Sorry for the short notice of this announcement, I hope this will not cause too much disruption for anyone.
The maintenance work will begin on Monday 8th August and is expected to take up to a week to complete. During this maintenance window there will be no access to the Balena system and all queued jobs will need to be cleared from the scheduler.
The majority of this work will be performed by ClusterVision. We are anticipating needing a full week to give ClusterVision and ourselves enough time to complete these maintenance tasks. We shall open up access once all disruptive tasks have been completed.
Below is a list of some of the maintenance work which will be taking place:
- Upgrading the SLURM scheduler, security patching and enabling new features
- Testing SLURM's node power management
- Enabling global file locking on the BeeGFS scratch partition
- ClusterVision will also be configuring new system monitoring tools
On Monday 11th April, the Balena HPC cluster will be unavailable due to maintenance work. Part of this work will include ClusterVision performing a full health check to ensure Balena is running at optimal performance. During this time, all jobs will be held in the queue and, for safety, you will not be able to access the cluster via SSH.
The Balena cluster will be unavailable from 07:00 on Monday 11th April and the cluster will be release back into service later that day.
On Tuesday 26th January there will be a mandatory fire suppression test being carried out in the same room as the Balena HPC system. We need to treat this as a potential risk of power outage to the data centre and therefore we will need to place the entire cluster into a maintenance mode during this period. This means that the Balena cluster will not be available for service on the 26th January.

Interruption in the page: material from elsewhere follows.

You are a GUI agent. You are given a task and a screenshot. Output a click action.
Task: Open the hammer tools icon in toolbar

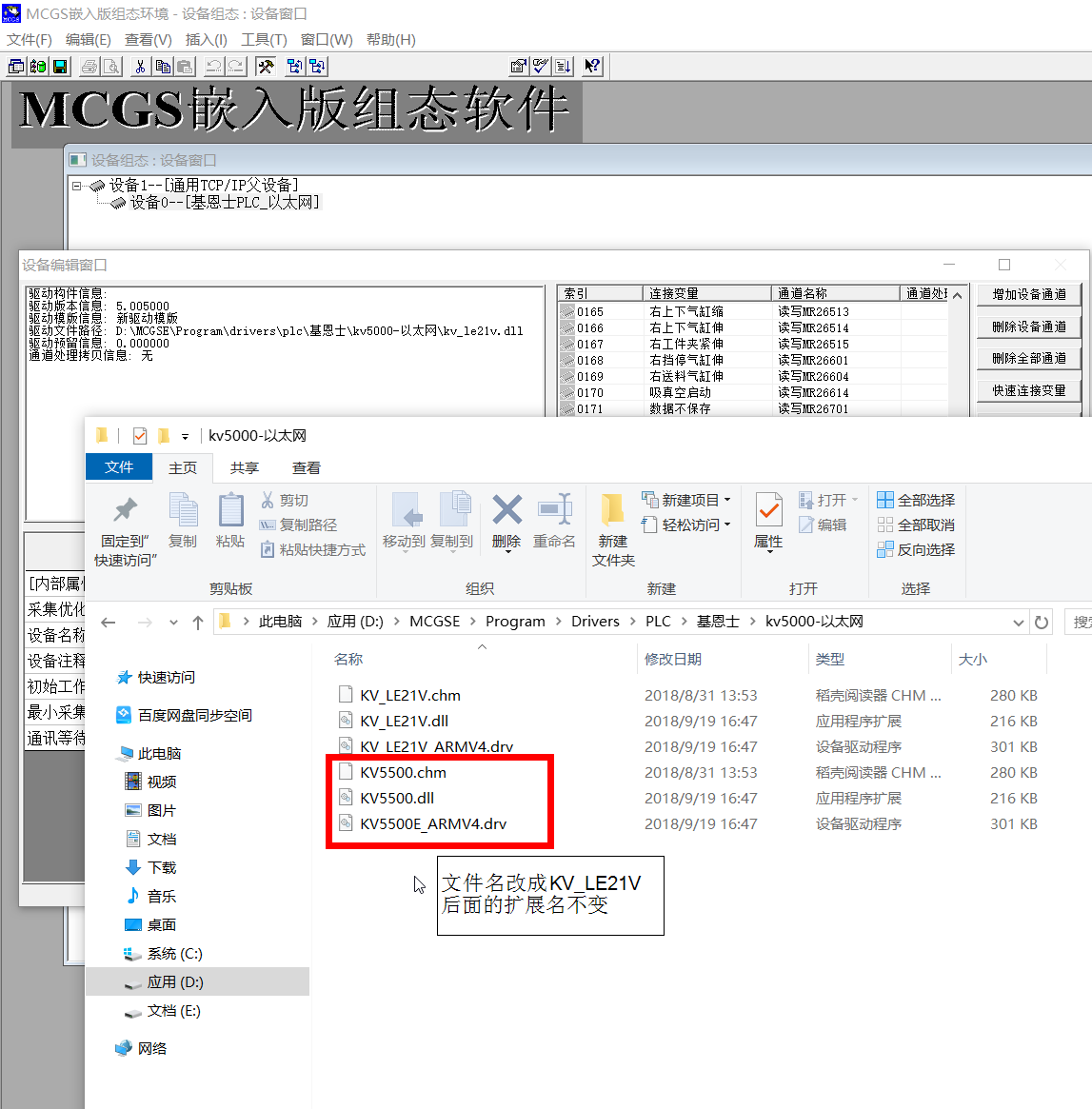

We will require all users will to log out of Balena before 07:00am on the 26th January. You will not need to dequeue any workloads already in the cluster, a maintenance reservation has been scheduled to prevent any workloads from running during this period.
We will be taking this opportunity to perform a couple disruptive tasks, such as performing a full headnode failover, to ensure the cluster is in full working order.

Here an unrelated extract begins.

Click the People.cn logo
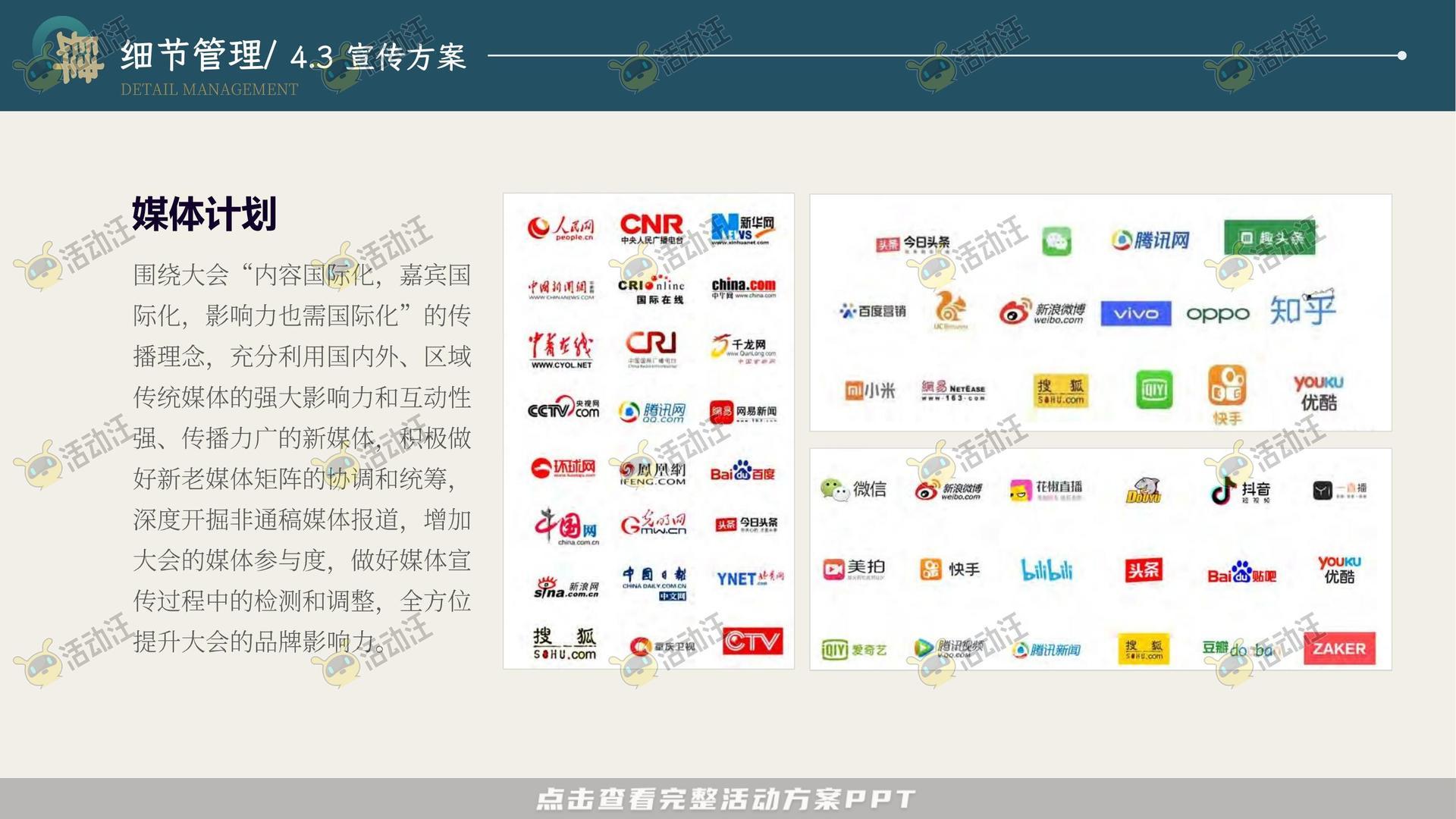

I shall send around a reminder about this next week. Sorry for any inconvenience this may cause.
Maintenance and upgrades will be taking place, during our at risk* period Tuesday 22 September 2015, 7am-9am.

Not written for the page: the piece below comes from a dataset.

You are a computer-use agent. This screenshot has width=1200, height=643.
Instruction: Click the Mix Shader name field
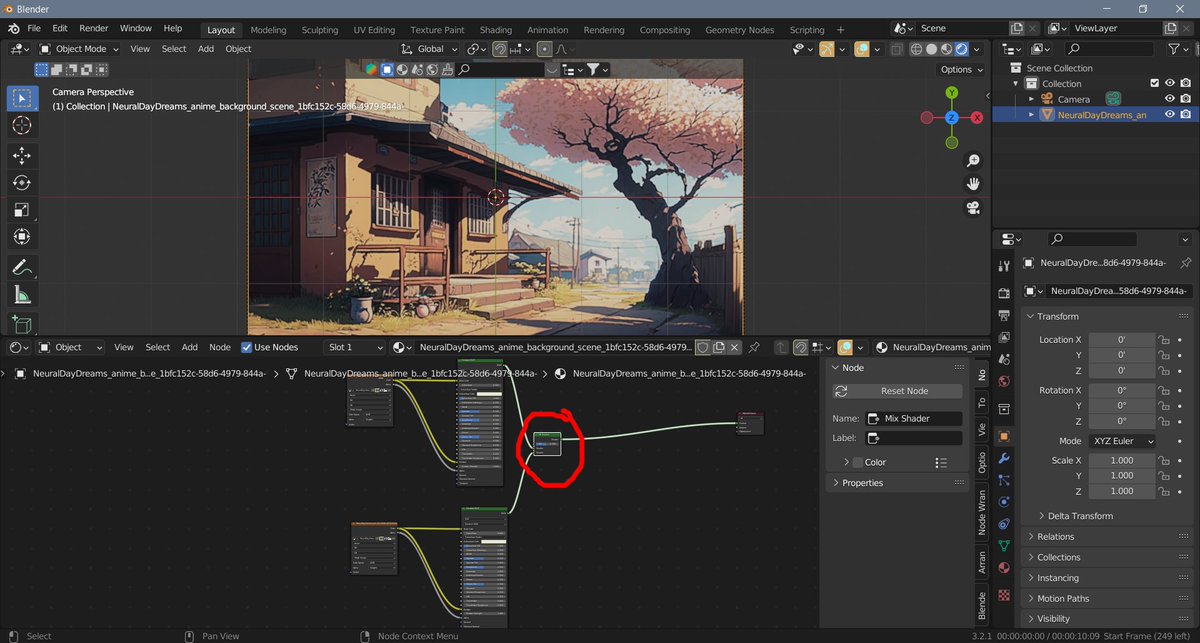point(913,417)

The network will be undergoing maintenance. You may experience minor disruptions if you are using the Internet and any of the services below during this time. If you do, please try refreshing the page or returning after 9am. Services affected are:
- The University Website
- TeamBath website
- Authentication servers
- Registration online
- Skype for Business
Additional work also taking place during this time
- UniDesk is being upgraded to the latest software and will be unavailable (7am-9am)
- Ansys is undergoing a license server upgrade, will be unavailable (7am-9am)
- Visa is undergoing a license server upgrade and battery replacement (7am-9am). It will affect the following:
- Spartan Student
- The Balena HPC service will be undergoing maintenance and will be unavailable (7am-9am)
*Our 'at risk' period is between 7am and 9am on Tuesdays when we carry out scheduled maintenance, modifications and testing. This work is essential to maintain and develop the services that we provide. Thank you for your patience during the maintenance period.
Use go.bath.ac.uk/it-status to find out the current status of IT services at the University of Bath
The Balena HPC service is now ready for use after the BeeGFS parallel file system upgrade - new features available after this upgrade include informational quota and quota enforcement.
We have successfully completed cluster wide pre-production tests to ensure that the system is stable for production use.
From 27th July the BeeGFS storage on the Balena HPC cluster will be undergoing an upgrade. We are expecting that Balena will be unavailable for, at most, the entire week while ClusterVision perform the upgrade. During this period there will be limited access to the cluster and only the /home file system will be available, also you will not be able to run workloads on the cluster.
To remind you the BeeGFS file system is a non-archival filesystem and is not backed up. If there is any essential data you would like preserved please make a copy of it before the 27th July.
In favour of presenting a better categorisation of the software packages available on Balena to improve the user experience, the software packages available under the module has been re-organised into the following categories:-
- Compilers and Languages
Users can now use the module avail command to see the organised list of software.
We have also introduced a module named untested which when loaded will list all the new software packages currently undergoing user testing. Once approved for production the software will be moved into one of the above listed categories.